Home / Romansa / Hamil Anak Bos / BAB 5 : Salah Sangka

Share

BAB 5 : Salah Sangka

Author: Jesslyn Kei
last update Last Updated: 2024-12-21 18:12:00

Dewi tidak dapat memejamkan mata. Mungkin juga karena di sisi sebelah ranjangnya kosong. Ia menghela napas setelah melirik jam dinding yang tergantung. Jam sudah menunjukkan pukul sebelas malam. Entah apa yang sedang di kerjakan lelaki itu hingga larut malam masih juga berada di ruang kerjanya.

"Aduh, sayang. Mama mau tidur tapi, papamu masih sibuk kerja. Sekarang kita tidur duluan saja ya," ucap Dewi sembari mengusap pelan perutnya yang sedikit menonjol.

Dewi menghembuskan napasnya kasar. Ia sangat ingin Alex ada di kamar itu, menemaninya tidur semalaman. Tapi saat melihat wajah kesal lelaki itu saat dirinya menyuguhkan secangkir kopi, Dewi malah tidak berani mengatakan keinginannya. Alhasil ia jadi tak bisa tidur sekarang. 

"Minum susu coklat enak kali ya," gumam Dewi sembari membayangkan kelezatan dari segelas susu cokelat.

Dewi yang ingin minum susu, perlahan turun dari ranjang dan berjalan menuju dapur. Namun langkahnya seketika berhenti saat matanya tak sengaja menangkap bayangan seseorang yang berdiri menghadap lemari pendingin.

"Mas Alex tidak mungkin ada di dapur. Dia 'kan lagi di ruang kerjanya. Trus ini orang siapa?" batin Dewi merasa was-was.

Dari jauh matanya memandang, Dewi merasa tak mengenali orang itu. Dari gesture badannya seperti seorang lelaki, namun terlihat lebih kecil dari suaminya. Perawakannya yang nampak berbeda dari Alex, makin membuatnya yakin kalau ada orang asing yang sudah masuk ke rumah.

Dengan cepat wanita itu kembali masuk kamar, mengambil benda apapun yang bisa di jadikan senjata. Melihat orang asing itu membuka lemari pendingin, Dewi berjalan tanpa bersuara mendekat. Saat sudah berada tepat di belakang orang itu, tangannya seketika teranyun ke atas.

Dan tepat saat itu, orang asing tadi tiba-tiba saja berbalik badan. 

Bruk...

"Argh..."

"MALING... TOLONG... Ada maling. TOLONG... ADA MALING."

Sontak Dewi pun berteriak sembari memukuli orang itu dengan tongkat yang di genggamnya.

"Aduh... Duh... Sakit, Mbak."

Tak dihiraukannya suara orang itu yang mengaduh kesakitan. 

"Sakit? Rasakan nih. Siapa suruh mau maling di rumah ini," geram Dewi memasang tampang segalak mungkin.

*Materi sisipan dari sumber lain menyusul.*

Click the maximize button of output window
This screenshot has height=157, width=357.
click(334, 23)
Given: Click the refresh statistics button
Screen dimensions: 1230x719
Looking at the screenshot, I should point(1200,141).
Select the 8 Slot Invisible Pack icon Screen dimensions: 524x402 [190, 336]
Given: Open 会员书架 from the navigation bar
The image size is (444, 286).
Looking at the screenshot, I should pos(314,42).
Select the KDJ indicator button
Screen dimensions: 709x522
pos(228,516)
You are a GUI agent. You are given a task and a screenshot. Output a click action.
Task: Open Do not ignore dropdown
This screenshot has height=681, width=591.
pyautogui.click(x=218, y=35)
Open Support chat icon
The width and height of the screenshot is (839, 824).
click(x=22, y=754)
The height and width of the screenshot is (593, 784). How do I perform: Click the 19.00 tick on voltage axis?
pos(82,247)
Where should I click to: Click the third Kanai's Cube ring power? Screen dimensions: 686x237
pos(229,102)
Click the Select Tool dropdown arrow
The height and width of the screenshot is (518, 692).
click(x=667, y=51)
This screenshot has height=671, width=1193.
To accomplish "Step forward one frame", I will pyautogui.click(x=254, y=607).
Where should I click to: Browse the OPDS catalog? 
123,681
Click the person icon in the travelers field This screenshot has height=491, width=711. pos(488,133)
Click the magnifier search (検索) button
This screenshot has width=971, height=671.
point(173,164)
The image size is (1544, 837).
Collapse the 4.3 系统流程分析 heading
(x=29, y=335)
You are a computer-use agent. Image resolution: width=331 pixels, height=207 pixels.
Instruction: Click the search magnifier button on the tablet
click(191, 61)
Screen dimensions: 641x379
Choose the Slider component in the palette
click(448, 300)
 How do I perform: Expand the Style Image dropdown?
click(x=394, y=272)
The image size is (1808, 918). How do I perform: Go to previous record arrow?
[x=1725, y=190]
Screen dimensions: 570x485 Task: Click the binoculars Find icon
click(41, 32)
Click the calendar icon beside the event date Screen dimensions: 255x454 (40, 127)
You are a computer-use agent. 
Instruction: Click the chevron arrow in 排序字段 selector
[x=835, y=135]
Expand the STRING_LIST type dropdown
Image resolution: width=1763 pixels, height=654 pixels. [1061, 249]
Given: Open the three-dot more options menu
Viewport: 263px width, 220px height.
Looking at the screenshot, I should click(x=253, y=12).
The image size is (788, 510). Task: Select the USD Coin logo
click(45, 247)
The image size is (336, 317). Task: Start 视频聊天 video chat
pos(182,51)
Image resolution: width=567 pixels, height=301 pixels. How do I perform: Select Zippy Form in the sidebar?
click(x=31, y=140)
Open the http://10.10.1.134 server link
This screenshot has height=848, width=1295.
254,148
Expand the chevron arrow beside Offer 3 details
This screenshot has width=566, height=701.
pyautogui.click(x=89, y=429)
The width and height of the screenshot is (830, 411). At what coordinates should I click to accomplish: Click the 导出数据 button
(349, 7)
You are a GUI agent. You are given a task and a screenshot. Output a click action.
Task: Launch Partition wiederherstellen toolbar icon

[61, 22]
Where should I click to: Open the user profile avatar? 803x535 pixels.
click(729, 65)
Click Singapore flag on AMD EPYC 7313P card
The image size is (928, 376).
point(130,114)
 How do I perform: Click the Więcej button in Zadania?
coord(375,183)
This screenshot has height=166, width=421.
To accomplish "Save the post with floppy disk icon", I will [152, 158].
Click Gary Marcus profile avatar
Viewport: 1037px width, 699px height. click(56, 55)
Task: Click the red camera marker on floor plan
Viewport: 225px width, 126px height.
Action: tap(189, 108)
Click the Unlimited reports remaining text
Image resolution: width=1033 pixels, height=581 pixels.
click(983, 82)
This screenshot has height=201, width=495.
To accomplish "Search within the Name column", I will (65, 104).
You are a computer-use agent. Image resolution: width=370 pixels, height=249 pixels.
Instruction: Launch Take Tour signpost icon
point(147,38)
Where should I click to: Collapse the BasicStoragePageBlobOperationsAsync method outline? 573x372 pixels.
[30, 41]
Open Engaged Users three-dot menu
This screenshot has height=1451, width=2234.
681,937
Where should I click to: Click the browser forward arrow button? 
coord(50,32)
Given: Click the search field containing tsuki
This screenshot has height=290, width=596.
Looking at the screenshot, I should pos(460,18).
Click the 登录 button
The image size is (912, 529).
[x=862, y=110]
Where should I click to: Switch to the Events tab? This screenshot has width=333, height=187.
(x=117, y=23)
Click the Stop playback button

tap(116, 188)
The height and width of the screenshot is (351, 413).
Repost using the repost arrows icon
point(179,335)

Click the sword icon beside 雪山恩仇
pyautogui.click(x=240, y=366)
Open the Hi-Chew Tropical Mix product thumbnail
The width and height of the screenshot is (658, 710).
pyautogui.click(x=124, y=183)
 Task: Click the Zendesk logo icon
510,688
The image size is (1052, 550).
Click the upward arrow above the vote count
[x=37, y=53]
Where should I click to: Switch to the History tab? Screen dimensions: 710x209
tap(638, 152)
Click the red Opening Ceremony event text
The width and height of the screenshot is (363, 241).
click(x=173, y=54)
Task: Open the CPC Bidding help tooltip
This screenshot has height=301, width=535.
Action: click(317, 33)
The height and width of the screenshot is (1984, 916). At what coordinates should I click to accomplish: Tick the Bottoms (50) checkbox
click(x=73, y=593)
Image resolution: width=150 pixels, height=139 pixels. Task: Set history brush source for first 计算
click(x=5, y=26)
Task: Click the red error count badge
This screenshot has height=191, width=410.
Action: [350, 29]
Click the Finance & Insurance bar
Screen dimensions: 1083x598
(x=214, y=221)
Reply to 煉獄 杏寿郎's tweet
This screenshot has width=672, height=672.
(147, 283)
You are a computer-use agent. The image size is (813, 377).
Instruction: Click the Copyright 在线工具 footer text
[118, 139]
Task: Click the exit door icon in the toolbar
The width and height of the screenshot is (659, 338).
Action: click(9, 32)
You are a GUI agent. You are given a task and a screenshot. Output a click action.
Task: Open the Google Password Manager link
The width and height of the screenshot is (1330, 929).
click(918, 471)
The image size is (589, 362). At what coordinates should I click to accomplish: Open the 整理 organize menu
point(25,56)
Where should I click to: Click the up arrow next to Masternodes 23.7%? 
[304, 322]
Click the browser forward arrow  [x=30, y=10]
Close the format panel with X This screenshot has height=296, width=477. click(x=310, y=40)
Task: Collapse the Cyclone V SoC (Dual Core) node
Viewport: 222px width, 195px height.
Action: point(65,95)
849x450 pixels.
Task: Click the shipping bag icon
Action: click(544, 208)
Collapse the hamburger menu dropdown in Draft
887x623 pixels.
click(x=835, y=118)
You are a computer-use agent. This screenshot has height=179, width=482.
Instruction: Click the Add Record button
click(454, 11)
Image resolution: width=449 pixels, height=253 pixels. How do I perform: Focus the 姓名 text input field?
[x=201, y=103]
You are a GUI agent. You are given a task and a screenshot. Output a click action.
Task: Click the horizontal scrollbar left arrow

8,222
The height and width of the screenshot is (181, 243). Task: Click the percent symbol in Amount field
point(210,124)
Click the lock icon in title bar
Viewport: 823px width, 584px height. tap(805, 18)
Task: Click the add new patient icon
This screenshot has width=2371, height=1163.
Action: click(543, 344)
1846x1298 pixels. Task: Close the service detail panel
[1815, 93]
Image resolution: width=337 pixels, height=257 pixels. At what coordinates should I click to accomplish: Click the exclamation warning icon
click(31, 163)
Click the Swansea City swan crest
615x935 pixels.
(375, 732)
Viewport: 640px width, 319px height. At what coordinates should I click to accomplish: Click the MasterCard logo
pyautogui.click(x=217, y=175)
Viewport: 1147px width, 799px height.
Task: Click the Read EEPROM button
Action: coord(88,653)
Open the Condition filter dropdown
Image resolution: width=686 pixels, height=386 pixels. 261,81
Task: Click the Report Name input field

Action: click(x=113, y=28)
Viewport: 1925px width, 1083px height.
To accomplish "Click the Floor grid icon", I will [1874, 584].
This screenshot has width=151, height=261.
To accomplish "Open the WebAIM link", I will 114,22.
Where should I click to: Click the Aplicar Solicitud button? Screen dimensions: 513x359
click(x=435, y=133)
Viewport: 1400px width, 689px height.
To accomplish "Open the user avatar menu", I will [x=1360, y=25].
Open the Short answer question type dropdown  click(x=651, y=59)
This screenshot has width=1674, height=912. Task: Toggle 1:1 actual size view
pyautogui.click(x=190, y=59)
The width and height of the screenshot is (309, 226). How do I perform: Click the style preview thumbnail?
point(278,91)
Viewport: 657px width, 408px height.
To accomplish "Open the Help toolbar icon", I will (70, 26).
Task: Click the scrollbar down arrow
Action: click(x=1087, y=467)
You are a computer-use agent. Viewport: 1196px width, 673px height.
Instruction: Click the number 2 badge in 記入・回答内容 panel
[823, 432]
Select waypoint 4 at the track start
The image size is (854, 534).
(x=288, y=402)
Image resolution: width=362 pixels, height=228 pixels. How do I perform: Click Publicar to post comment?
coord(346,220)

Suara teriakan dan keributan yang dibuat Dewi sampai juga ke telinga Alex. Lelaki yang sedang sibuk dengan tugas-tugas kantornya itu mendadak hilang konsentrasi dan bergegas keluar ruang kerjanya.  

Begitu diluar, suara gaduh yang bersumber dari arah dapur makin terdengar kencang. Telapak tangannya bergerak meraba-raba dinding agar dapat melihat dengan jelas apa yang sedang diperbuat istrinya dalam kegelapan.

Suasana dapur yang gelap seketika berubah terang begitu Alex menyalakan lampu.

"Ada apa sih, Wi? Ribut saja malam-malam seperti tak tahu aturan."

Dewi menghentikan aksinya begitu mendengar suara lantang Alex. Tongkat baseball di tangannya terlepas begitu saja. Wanita itu memandang sekilas ke arah laki-laki yang baru saja dipukulinya, sebelum beralih menghampiri suaminya.

"Mas, itu. Ada maling masuk rumah kita," ucap Dewi seraya bersembunyi dibalik lengan Alex.

"MALING? Maling dari mana? Mana malingnya?" tanya Alex sambil celingak celinguk menatap sekelilingnya.

Dewi menunjuk ke arah laki-laki yang sedang merintih kesakitan di bawah lantai.

"Enggak tahu, Mas. Itu coba mas lihat sendiri. Dewi takut mendekat." 

Alex melepas genggaman tangan Dewi di lengannya. Ia perlahan mendekat untuk melihat siapa laki-laki yang di sebut maling oleh istrinya. Begitu mendekat, wajahnya nampak tercengang dengan mata terbelalak kaget.

"LUCAS..."

Laki-laki yang di panggil Lucas oleh Alex itu hanya meringis pelan sembari memegangi pipinya yang nampak lebam.

"Kamu ngapain tiduran di lantai? bonyok begitu lagi mukanya," lanjut Alex seraya membantu Lucas berdiri.

Dewi mengejapkan mata berulang kali sembari mengaruk pelan dahinya. Wanita itu terlihat bingung melihat sikap Alex yang terlihat akrab dengan orang asing itu.

"Mas, kenal dengan orang ini?" 

"Bagaimana nggak kenal. Dia Lucas, adik saya—"

Tatapan Alex berubah tajam.

"Kamu ini tak tahu atau memang sengaja, Hah? Seenaknya main pukul adik saya sampai babak belur begini," decak Alex sambil memandang ngeri wajah Lucas.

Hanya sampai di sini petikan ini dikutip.